## Your goal
Reproduce the passage on Erik Satie below in full, word for word, from its title through its final sentence.

## Source document
The earworms of Erik Satie
In the light of Satie's anti-establishmentarianism, the commercial success of his music is his best joke. The king of light classics, Satie composed 'brief, evanescent piano pieces of pop-single length', the Gymnopédies and Gnossiennes written between 1887 and 1895. They are hugely popular on easy-listening programmes and often used as advertising jingles. Muzak owes its being to Satie. He invented background music, calling it 'furniture music' and intended it to complete the decor for lawyers' and bankers' offices. When it was performed, he told people to walk about, eat and drink. When they sat still and listened, he waved his arms and shouted at them in frustration.
The book's title suits the subject perfectly. Three Piece Suite. Are we talking the musical form? Are we talking upholstered horror-furniture? Or social saboteurs in three-piece suits? The answer, of course, is all of them. Contradiction was Satie's stock-in-trade. 'Vexations', a little piano piece lasting less than two minutes, must be played repeatedly, 840 times. At 16 hours of music, it is understandably rarely performed. John Cage did it 1963, and Igor Levit this April at the Queen Elizabeth Hall, with Marina Abramović (predictably) in tow.

## Stored data
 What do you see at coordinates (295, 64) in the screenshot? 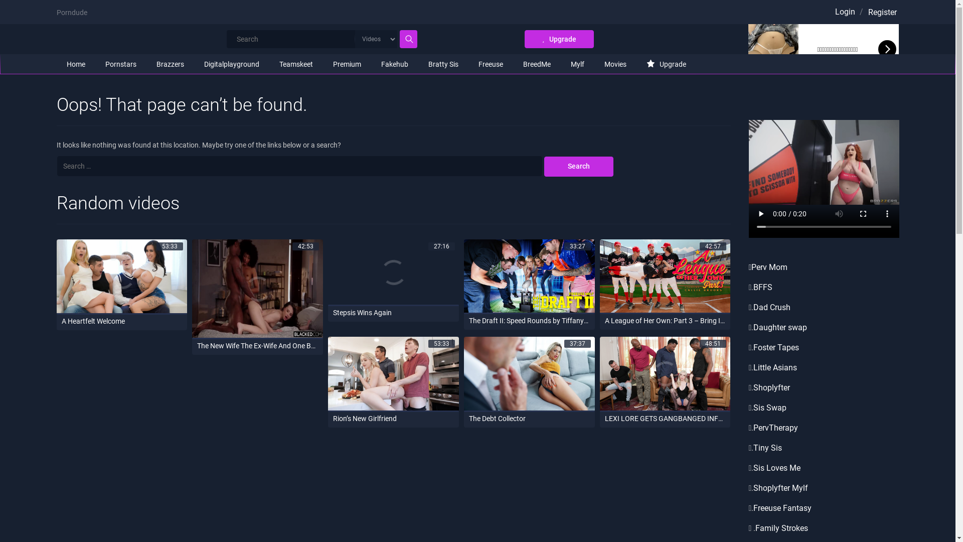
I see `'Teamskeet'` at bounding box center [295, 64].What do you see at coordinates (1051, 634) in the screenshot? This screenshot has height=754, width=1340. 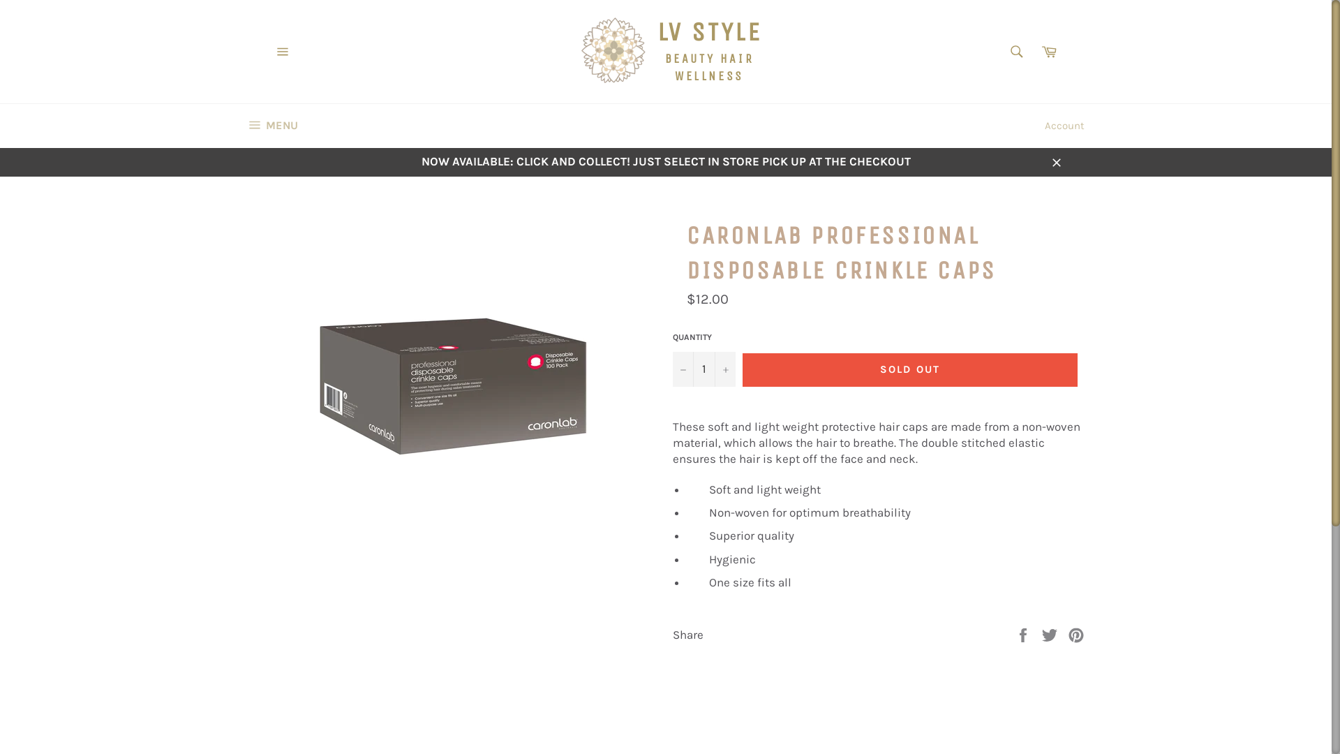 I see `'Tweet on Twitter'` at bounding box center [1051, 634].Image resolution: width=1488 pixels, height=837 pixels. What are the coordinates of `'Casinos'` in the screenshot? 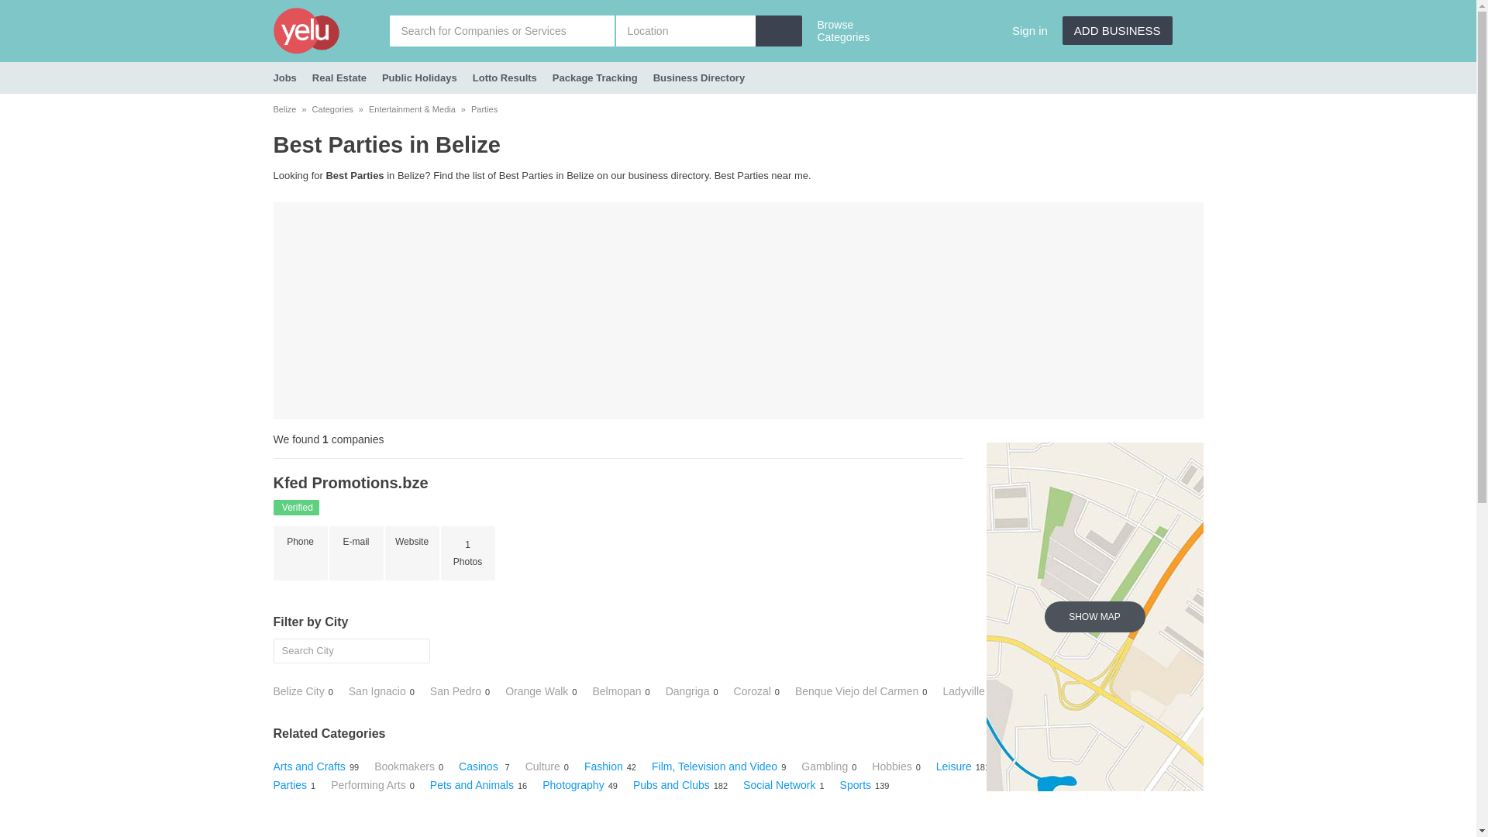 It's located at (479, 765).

## Task answer
The earworms of Erik Satie
In the light of Satie's anti-establishmentarianism, the commercial success of his music is his best joke. The king of light classics, Satie composed 'brief, evanescent piano pieces of pop-single length', the Gymnopédies and Gnossiennes written between 1887 and 1895. They are hugely popular on easy-listening programmes and often used as advertising jingles. Muzak owes its being to Satie. He invented background music, calling it 'furniture music' and intended it to complete the decor for lawyers' and bankers' offices. When it was performed, he told people to walk about, eat and drink. When they sat still and listened, he waved his arms and shouted at them in frustration.
The book's title suits the subject perfectly. Three Piece Suite. Are we talking the musical form? Are we talking upholstered horror-furniture? Or social saboteurs in three-piece suits? The answer, of course, is all of them. Contradiction was Satie's stock-in-trade. 'Vexations', a little piano piece lasting less than two minutes, must be played repeatedly, 840 times. At 16 hours of music, it is understandably rarely performed. John Cage did it 1963, and Igor Levit this April at the Queen Elizabeth Hall, with Marina Abramović (predictably) in tow.